Last week, Amazon announced a new AWS service called Amazon Machine Learning, designed to “make it easy for developers of all skill levels to use machine learning (ML) technology.” The service is based on the same ML technology Amazon uses to anticipate efficiencies in supply chain management or detect fraudulent transactions, and is a counter-punch to the Microsoft Azure Machine Learning service announced last February.
Amazon’s claim is that, “The service uses powerful algorithms to create ML models by finding patterns in your existing data. Then, Amazon Machine Learning uses these models to process new data and generate predictions for your application.”
ML is something that the financial industry has utilized for decades to spot fraud. For example, many of us have had experiences when our credit card provider has contacted us to confirm the legitimacy of a recent purchase.
In IT security, we have relied heavily on static rules to detect threats based on known attack patterns. But if the steady revelation of new victims is any indication, that approach has long ago reached its limits. The recent development of the democratization of ML is an indication that it’s time to consider adding it to our security arsenal.
What machine learning can bring to IT security
The intersection of ML and IT Security focuses on analytics – an emerging buzzword in security that implies more than just reporting. It encompasses an automated analysis of data that ideally elevates the proverbial needle in the haystack that represents a real threat above the typical noise in the system.
Threats have multiplied and become more sophisticated in the last ten years, while infrastructure and applications have expanded as well. We don’t lack security information – on the contrary, we are overwhelmed with data that, given time, could produce meaningful threat disruption. It’s the time, particularly of qualified security professionals, that is lacking.
So the automated analysis of security data, or analytics, is critical to regaining some semblance of control over the ocean of data that is generated and dumped into SIEM tools daily.
Not just any analytics
The most important aspect of analytics in the context of IT security today is user behavior analytics. Based on what has been reported, many of the recent and largest breaches, including Anthem and Sony Pictures, can be attributed to the theft of insider credentials, particularly those of privileged users. So understanding what behavior is normal for users and being able to identify behavior that is abnormal is a critical component of finding threats.
But in order to support user behavior analytics, we must know who our users are. Identity and Access Management (IAM) systems can supply identity context with attributes such as role, entitlements and organizational structure, to enhance the information necessary to determine risk.
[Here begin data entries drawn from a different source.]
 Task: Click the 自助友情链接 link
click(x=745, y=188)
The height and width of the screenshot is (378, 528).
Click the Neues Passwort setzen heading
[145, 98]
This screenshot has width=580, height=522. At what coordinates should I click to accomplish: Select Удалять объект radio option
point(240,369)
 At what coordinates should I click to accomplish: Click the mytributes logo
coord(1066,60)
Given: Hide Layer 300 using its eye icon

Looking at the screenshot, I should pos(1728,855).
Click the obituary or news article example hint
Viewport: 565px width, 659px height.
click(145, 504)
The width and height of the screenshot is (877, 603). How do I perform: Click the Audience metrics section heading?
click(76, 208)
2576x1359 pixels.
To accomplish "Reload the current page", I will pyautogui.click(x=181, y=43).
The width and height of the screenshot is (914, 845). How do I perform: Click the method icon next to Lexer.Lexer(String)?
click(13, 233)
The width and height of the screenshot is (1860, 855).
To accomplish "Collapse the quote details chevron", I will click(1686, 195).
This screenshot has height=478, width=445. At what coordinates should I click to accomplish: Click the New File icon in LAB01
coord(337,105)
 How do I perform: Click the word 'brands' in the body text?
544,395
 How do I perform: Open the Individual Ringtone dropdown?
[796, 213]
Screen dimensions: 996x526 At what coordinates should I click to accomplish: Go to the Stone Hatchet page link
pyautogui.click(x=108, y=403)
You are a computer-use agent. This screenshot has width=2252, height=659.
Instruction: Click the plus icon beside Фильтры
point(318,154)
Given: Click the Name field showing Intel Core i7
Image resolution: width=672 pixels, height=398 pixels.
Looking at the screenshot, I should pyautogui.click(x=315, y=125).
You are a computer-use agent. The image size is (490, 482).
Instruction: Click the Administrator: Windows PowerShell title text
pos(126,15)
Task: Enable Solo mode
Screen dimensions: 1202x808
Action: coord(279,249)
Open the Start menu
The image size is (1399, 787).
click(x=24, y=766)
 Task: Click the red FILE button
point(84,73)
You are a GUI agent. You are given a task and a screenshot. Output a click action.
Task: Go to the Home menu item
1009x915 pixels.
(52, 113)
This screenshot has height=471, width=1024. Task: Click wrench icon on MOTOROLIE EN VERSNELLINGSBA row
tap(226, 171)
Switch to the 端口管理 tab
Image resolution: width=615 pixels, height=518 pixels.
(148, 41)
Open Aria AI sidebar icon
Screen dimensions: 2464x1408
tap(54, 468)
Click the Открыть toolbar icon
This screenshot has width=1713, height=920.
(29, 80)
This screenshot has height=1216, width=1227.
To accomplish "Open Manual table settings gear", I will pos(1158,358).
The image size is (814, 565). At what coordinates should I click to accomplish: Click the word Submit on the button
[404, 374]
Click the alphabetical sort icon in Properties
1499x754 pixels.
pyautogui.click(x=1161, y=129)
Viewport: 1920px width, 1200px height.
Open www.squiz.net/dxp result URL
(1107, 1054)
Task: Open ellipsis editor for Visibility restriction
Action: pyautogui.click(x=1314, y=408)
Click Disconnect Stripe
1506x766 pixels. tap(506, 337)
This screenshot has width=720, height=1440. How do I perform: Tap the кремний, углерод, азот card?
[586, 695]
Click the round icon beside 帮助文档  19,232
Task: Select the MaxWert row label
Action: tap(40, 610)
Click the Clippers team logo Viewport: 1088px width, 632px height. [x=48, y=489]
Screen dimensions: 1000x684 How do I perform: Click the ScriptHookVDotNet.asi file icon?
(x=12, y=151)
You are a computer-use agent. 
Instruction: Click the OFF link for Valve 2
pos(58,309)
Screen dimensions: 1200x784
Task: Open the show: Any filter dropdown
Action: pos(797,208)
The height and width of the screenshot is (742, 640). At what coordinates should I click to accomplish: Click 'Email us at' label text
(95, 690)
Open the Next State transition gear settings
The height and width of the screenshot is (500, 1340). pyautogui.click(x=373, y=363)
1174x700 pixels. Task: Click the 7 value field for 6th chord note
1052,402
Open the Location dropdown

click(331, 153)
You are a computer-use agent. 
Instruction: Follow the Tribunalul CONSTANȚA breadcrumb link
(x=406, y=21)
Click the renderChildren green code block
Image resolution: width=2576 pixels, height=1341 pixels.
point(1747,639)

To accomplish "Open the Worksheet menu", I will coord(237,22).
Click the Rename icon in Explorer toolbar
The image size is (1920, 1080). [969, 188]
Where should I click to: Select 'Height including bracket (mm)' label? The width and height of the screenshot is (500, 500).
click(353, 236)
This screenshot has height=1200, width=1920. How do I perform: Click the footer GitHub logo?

Identity and Access Management needs machine learning too
IAM has been evolving to use risk information to become more intelligent. For example, risk-based authentication (RBA) considers parameters such as location, device, IP address and history, sensitivity of information accessed and certain user attributes to determine a risk score before allowing access to a user. Based on that score, step-up authentication can be required, including multi-factor authentication if necessary. Adaptive certifications are another example of the use of risk data in IAM.
But these risk scores are, once again, based on static rules. ML offers an opportunity to more dynamically measure risk.
Will this actually work?
It remains to be seen whether Amazon or Microsoft’s approach to ML can be applied to IT security (or IAM). While machine learning as a service (MLaaS) is the latest iteration, there are certainly other approaches, such as Apache Spark and their Spark ML library. Regardless of the approach, the time for applying machine learning to IT security has come. The financial fraud industry, who started this in the 1970s, is wondering what took us so long.